-- Provided records --
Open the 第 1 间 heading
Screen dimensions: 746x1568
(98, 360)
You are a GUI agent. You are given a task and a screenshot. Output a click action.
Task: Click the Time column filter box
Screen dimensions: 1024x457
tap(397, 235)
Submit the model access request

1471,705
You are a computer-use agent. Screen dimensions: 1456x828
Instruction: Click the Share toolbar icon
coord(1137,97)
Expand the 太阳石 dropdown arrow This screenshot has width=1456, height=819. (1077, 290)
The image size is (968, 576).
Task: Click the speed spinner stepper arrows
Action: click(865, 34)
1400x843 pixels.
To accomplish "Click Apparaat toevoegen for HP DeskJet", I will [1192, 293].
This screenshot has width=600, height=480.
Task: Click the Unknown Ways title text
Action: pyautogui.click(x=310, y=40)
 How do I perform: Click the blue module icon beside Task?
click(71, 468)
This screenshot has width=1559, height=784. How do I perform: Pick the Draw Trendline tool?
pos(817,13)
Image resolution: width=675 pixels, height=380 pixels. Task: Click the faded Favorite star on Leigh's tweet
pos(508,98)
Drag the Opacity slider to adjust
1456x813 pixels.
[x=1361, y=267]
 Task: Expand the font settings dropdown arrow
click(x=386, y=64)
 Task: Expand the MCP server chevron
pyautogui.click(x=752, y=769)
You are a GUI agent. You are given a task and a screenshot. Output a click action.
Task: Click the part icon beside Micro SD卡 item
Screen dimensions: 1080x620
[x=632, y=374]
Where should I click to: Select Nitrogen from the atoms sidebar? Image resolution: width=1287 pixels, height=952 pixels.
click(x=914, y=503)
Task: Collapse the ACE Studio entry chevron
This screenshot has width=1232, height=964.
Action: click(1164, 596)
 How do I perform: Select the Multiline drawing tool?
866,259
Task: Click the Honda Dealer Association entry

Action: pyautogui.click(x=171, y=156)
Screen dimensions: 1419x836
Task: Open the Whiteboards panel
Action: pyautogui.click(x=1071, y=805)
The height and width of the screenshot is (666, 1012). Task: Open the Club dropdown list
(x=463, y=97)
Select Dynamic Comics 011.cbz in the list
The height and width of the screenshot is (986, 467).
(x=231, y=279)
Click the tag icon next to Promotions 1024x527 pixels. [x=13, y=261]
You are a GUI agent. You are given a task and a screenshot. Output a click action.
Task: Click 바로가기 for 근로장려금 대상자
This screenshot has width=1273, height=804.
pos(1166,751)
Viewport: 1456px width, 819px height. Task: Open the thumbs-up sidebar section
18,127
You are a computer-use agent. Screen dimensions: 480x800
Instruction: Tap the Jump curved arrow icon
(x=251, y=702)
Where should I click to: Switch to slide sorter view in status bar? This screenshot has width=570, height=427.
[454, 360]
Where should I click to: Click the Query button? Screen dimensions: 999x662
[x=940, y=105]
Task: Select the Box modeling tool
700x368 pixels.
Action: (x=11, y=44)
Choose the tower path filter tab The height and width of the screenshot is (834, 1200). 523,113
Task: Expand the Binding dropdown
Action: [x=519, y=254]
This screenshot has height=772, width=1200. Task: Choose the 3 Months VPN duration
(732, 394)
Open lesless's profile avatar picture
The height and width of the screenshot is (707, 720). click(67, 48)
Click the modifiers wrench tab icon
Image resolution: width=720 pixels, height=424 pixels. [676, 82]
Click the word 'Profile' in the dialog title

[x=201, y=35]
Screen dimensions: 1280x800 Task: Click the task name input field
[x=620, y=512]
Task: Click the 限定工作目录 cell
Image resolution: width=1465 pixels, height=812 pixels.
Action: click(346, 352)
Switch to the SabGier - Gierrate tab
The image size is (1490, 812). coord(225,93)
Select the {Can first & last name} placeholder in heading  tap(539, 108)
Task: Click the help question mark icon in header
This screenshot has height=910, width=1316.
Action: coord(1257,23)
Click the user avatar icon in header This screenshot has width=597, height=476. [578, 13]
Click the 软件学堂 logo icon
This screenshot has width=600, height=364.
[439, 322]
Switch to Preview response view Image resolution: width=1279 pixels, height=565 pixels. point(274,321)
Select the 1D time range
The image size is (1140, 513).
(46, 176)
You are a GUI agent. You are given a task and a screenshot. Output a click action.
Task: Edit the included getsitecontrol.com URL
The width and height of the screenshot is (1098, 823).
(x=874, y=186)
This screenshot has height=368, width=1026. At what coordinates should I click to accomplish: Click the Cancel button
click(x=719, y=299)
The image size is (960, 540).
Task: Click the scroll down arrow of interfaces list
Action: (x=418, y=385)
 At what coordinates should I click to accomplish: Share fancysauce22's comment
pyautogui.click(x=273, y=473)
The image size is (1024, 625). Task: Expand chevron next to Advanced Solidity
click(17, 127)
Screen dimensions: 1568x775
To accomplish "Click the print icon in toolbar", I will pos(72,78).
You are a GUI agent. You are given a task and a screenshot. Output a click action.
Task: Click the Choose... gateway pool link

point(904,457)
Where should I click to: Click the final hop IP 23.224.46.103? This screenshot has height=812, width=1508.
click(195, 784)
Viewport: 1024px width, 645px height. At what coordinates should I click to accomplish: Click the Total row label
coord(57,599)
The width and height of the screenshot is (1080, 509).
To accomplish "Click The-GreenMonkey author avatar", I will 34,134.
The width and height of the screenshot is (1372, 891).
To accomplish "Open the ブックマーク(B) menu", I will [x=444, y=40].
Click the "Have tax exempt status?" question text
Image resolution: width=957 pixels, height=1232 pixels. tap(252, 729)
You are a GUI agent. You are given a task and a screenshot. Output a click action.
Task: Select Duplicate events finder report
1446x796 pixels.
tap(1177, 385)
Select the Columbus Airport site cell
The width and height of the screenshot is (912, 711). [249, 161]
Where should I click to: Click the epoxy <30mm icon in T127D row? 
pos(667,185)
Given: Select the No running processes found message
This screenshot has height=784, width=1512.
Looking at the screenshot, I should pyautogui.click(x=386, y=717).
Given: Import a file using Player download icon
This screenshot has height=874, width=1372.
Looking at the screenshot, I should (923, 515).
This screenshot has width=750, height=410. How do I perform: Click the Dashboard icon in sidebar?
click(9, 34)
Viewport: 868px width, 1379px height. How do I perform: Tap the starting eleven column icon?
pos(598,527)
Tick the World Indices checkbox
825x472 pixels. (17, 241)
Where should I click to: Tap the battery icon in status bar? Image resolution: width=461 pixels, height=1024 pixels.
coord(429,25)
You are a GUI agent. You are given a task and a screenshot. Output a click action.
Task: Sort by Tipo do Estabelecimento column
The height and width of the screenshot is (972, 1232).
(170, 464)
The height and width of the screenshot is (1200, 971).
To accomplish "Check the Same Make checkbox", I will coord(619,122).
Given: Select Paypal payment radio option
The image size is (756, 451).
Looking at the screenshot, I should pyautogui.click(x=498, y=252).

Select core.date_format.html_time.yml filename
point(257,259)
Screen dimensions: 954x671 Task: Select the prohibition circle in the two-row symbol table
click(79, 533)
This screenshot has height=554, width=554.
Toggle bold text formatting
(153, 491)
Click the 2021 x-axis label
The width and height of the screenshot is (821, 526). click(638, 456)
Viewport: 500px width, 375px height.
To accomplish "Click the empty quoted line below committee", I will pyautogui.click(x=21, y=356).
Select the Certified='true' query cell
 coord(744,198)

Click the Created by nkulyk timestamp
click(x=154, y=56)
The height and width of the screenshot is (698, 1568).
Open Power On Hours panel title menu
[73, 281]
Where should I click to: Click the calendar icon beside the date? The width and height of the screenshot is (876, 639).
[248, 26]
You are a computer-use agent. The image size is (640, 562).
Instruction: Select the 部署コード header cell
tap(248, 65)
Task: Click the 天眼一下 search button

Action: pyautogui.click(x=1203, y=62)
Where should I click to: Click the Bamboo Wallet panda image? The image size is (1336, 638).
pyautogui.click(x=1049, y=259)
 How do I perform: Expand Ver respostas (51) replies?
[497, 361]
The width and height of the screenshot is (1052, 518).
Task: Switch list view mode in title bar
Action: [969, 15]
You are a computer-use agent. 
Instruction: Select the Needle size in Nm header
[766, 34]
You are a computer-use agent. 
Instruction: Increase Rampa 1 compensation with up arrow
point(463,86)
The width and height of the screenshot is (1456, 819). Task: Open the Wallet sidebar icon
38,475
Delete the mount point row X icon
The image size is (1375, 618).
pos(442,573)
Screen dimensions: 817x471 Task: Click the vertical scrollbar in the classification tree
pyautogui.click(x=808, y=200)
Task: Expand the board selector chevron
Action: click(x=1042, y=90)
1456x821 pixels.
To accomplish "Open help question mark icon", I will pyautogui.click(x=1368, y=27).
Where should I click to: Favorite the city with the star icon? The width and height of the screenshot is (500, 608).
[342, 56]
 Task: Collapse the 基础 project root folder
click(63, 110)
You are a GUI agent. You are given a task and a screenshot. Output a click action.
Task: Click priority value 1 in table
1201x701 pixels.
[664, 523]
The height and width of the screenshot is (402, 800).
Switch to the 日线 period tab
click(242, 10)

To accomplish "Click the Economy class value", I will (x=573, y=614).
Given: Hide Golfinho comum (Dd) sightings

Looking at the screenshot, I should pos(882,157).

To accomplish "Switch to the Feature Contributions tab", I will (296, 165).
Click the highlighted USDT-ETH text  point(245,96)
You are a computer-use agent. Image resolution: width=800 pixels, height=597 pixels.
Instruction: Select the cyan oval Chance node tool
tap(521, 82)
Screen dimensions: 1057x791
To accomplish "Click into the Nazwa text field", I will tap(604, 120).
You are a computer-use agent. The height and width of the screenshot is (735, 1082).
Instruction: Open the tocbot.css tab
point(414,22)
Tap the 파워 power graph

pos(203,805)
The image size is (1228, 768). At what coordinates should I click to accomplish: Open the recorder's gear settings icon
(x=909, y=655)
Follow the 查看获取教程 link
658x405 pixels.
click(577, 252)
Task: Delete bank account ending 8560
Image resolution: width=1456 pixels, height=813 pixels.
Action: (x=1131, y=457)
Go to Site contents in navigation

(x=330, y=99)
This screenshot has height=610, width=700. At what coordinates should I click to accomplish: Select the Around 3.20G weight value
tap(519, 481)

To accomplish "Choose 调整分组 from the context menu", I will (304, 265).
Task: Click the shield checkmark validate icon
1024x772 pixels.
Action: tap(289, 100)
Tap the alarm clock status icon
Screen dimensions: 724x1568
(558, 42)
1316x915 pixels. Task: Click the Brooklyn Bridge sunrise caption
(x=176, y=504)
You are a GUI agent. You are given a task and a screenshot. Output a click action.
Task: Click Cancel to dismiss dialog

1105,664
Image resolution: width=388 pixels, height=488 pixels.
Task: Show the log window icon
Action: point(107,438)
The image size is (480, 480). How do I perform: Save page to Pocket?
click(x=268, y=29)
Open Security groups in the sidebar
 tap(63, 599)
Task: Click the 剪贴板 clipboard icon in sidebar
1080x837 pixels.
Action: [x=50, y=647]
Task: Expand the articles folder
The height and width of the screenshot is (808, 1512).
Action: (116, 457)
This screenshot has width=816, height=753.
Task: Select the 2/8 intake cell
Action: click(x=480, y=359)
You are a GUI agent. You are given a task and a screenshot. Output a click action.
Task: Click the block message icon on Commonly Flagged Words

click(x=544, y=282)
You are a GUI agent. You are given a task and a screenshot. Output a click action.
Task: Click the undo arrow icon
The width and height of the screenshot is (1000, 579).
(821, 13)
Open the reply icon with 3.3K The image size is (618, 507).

-- Requirements --
Copy the lines of the listing above, from the line containing "Given: Import a" through the line containing "click(9, 34)", inclusive, without changing anything.

-- Solution to this exercise --
Given: Import a file using Player download icon
This screenshot has height=874, width=1372.
Looking at the screenshot, I should (923, 515).
This screenshot has width=750, height=410. How do I perform: Click the Dashboard icon in sidebar?
click(9, 34)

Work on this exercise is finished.